Your goal
Exact output of all the records is required.

*** Records supplied Section Begins ***

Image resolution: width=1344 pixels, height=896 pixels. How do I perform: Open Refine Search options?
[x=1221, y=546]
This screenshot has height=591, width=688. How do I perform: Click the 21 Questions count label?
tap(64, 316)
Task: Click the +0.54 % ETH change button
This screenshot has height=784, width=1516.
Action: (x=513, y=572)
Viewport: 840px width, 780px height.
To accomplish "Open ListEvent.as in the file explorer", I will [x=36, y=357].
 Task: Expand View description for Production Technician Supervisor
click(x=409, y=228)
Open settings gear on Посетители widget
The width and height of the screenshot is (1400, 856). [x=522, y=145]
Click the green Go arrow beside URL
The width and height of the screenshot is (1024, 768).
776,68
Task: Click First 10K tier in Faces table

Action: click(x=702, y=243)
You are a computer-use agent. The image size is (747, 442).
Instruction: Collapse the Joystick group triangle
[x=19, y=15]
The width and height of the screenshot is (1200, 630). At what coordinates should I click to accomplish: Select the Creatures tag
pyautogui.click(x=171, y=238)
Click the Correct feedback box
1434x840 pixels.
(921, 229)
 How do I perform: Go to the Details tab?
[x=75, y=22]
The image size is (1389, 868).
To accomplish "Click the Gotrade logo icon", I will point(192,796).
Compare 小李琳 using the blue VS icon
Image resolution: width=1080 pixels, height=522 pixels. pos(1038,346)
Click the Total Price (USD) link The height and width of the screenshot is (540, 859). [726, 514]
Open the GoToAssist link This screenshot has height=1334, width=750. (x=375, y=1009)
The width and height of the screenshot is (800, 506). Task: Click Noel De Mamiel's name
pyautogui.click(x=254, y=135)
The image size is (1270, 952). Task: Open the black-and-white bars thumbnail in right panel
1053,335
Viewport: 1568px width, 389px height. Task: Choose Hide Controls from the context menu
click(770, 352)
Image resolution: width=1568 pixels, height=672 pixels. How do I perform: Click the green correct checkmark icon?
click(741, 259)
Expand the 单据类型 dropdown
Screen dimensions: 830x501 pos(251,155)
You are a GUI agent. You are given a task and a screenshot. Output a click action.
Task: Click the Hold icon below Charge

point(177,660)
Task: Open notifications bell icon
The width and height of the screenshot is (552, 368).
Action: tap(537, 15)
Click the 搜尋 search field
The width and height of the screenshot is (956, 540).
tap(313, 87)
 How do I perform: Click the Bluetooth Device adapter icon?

*** Records supplied Section Ends ***

Completed exercise
Image resolution: width=1344 pixels, height=896 pixels. How do I perform: Open Refine Search options?
[x=1221, y=546]
This screenshot has height=591, width=688. How do I perform: Click the 21 Questions count label?
tap(64, 316)
Task: Click the +0.54 % ETH change button
This screenshot has height=784, width=1516.
Action: (x=513, y=572)
Viewport: 840px width, 780px height.
To accomplish "Open ListEvent.as in the file explorer", I will [x=36, y=357].
 Task: Expand View description for Production Technician Supervisor
click(x=409, y=228)
Open settings gear on Посетители widget
The width and height of the screenshot is (1400, 856). [x=522, y=145]
Click the green Go arrow beside URL
The width and height of the screenshot is (1024, 768).
776,68
Task: Click First 10K tier in Faces table

Action: click(x=702, y=243)
You are a computer-use agent. The image size is (747, 442).
Instruction: Collapse the Joystick group triangle
[x=19, y=15]
The width and height of the screenshot is (1200, 630). At what coordinates should I click to accomplish: Select the Creatures tag
pyautogui.click(x=171, y=238)
Click the Correct feedback box
1434x840 pixels.
(921, 229)
 How do I perform: Go to the Details tab?
[x=75, y=22]
The image size is (1389, 868).
To accomplish "Click the Gotrade logo icon", I will point(192,796).
Compare 小李琳 using the blue VS icon
Image resolution: width=1080 pixels, height=522 pixels. pos(1038,346)
Click the Total Price (USD) link The height and width of the screenshot is (540, 859). [726, 514]
Open the GoToAssist link This screenshot has height=1334, width=750. (x=375, y=1009)
The width and height of the screenshot is (800, 506). Task: Click Noel De Mamiel's name
pyautogui.click(x=254, y=135)
The image size is (1270, 952). Task: Open the black-and-white bars thumbnail in right panel
1053,335
Viewport: 1568px width, 389px height. Task: Choose Hide Controls from the context menu
click(770, 352)
Image resolution: width=1568 pixels, height=672 pixels. How do I perform: Click the green correct checkmark icon?
click(741, 259)
Expand the 单据类型 dropdown
Screen dimensions: 830x501 pos(251,155)
You are a GUI agent. You are given a task and a screenshot. Output a click action.
Task: Click the Hold icon below Charge

point(177,660)
Task: Open notifications bell icon
The width and height of the screenshot is (552, 368).
Action: tap(537, 15)
Click the 搜尋 search field
The width and height of the screenshot is (956, 540).
tap(313, 87)
 How do I perform: Click the Bluetooth Device adapter icon?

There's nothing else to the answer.